PROVIDED DATA.
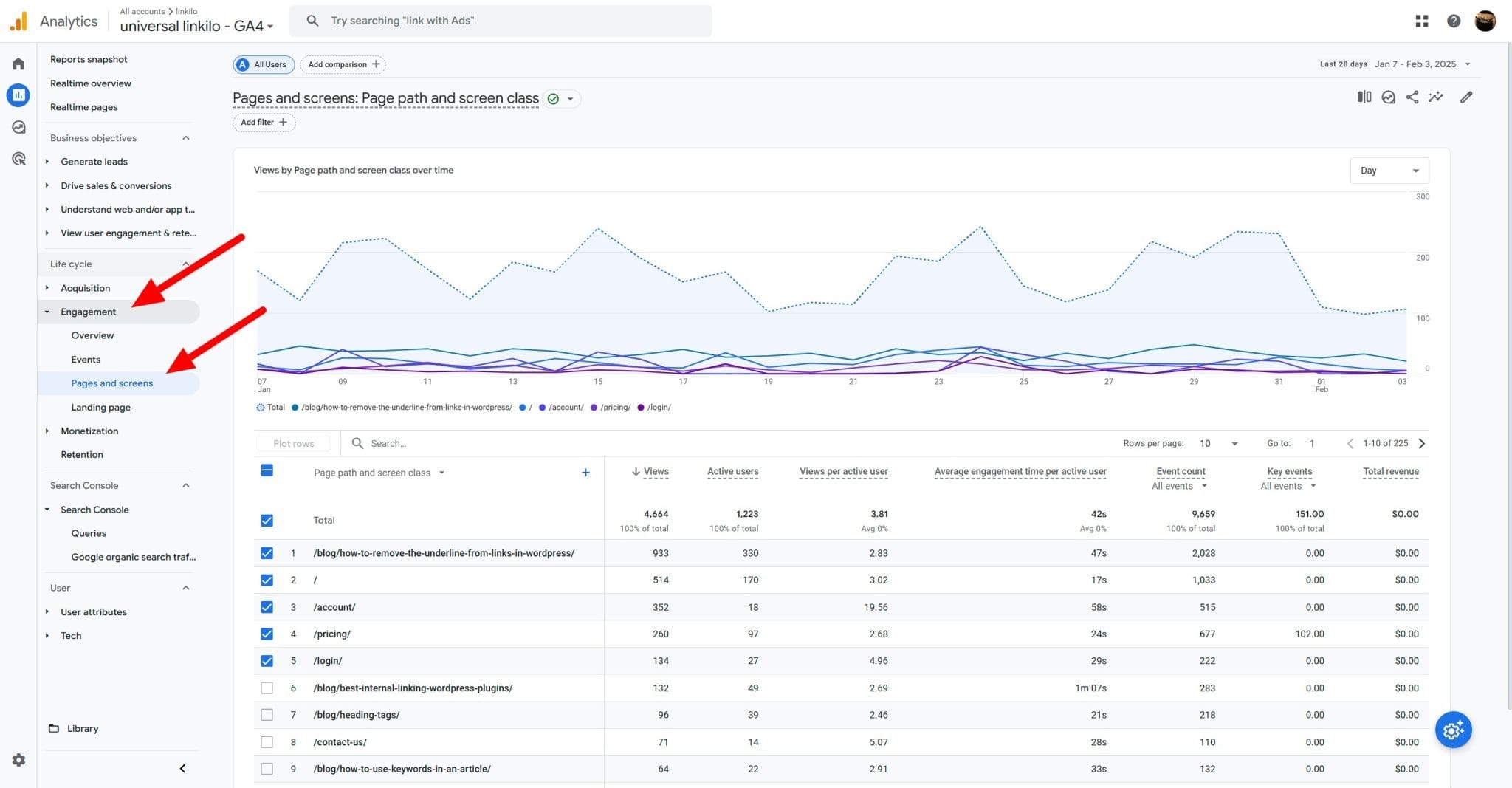Edit the report with the pencil icon
The image size is (1512, 788).
(1467, 97)
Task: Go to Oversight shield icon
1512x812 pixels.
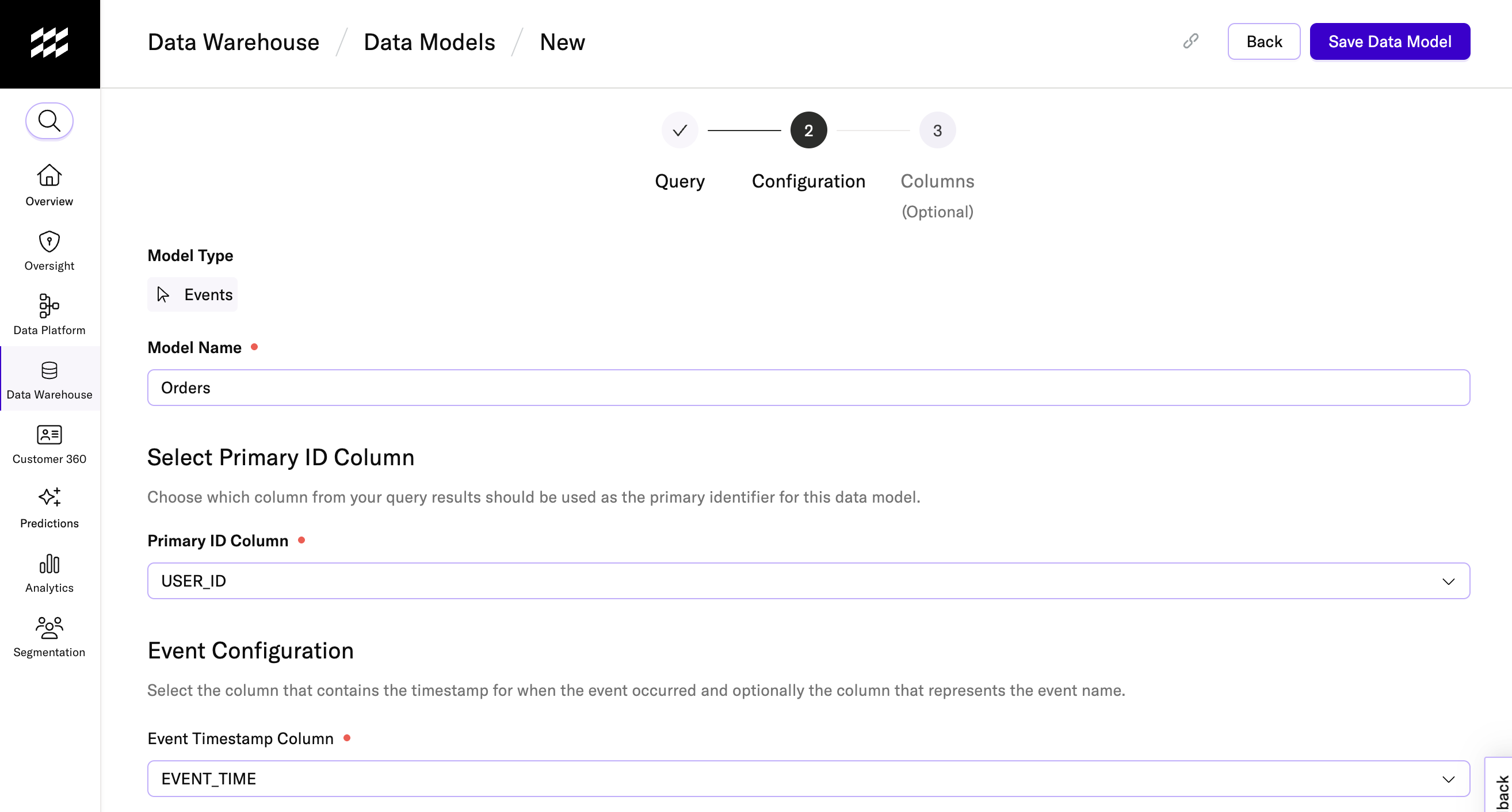Action: (49, 242)
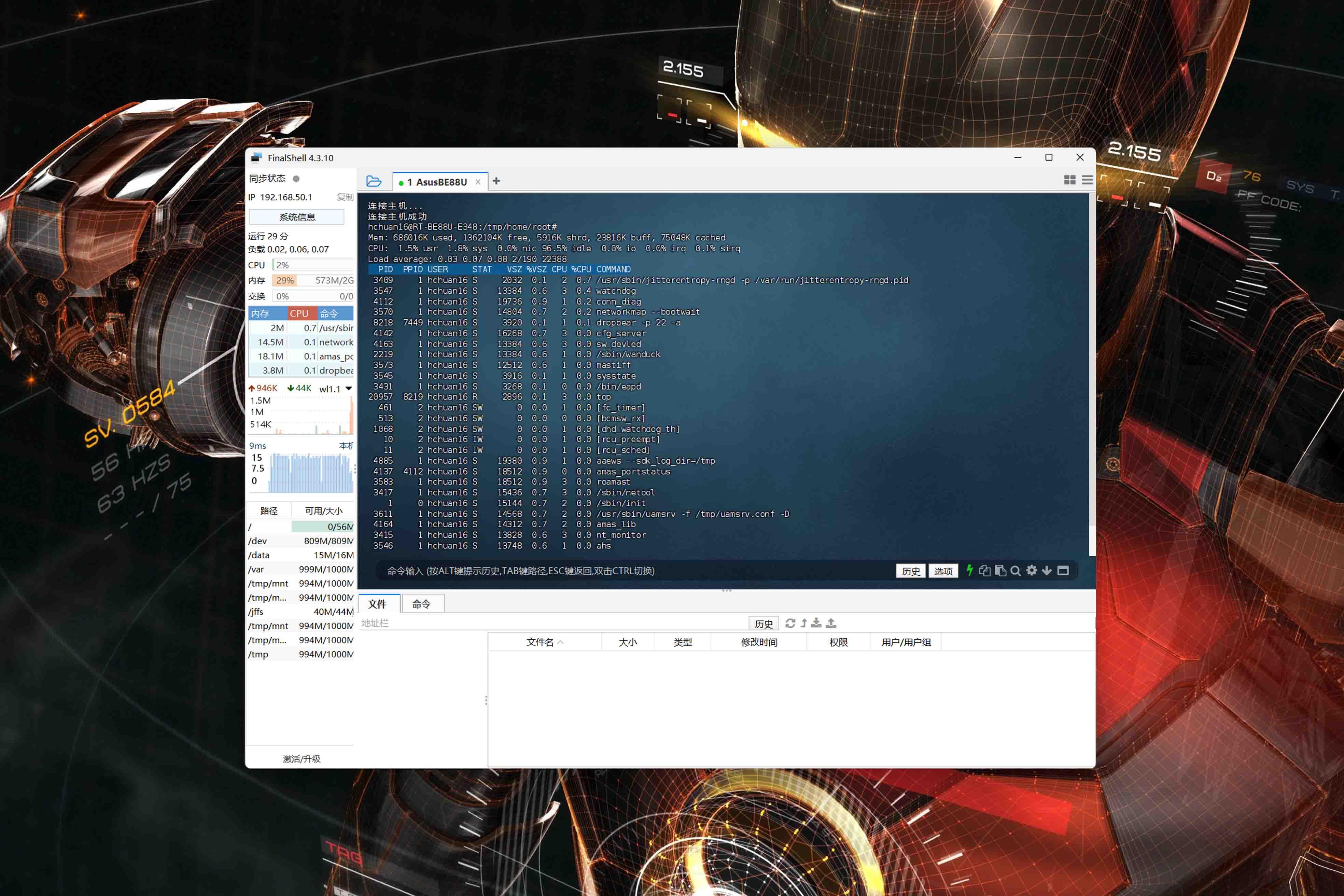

ACTIVITY.
An acceptable answer consists of the lines above from the one holding "Task: Go to Oversight shield icon" to the end of the data, repeated exactly and containing no pictures.

EXERCISE ANSWER.
Task: Go to Oversight shield icon
1512x812 pixels.
Action: (49, 242)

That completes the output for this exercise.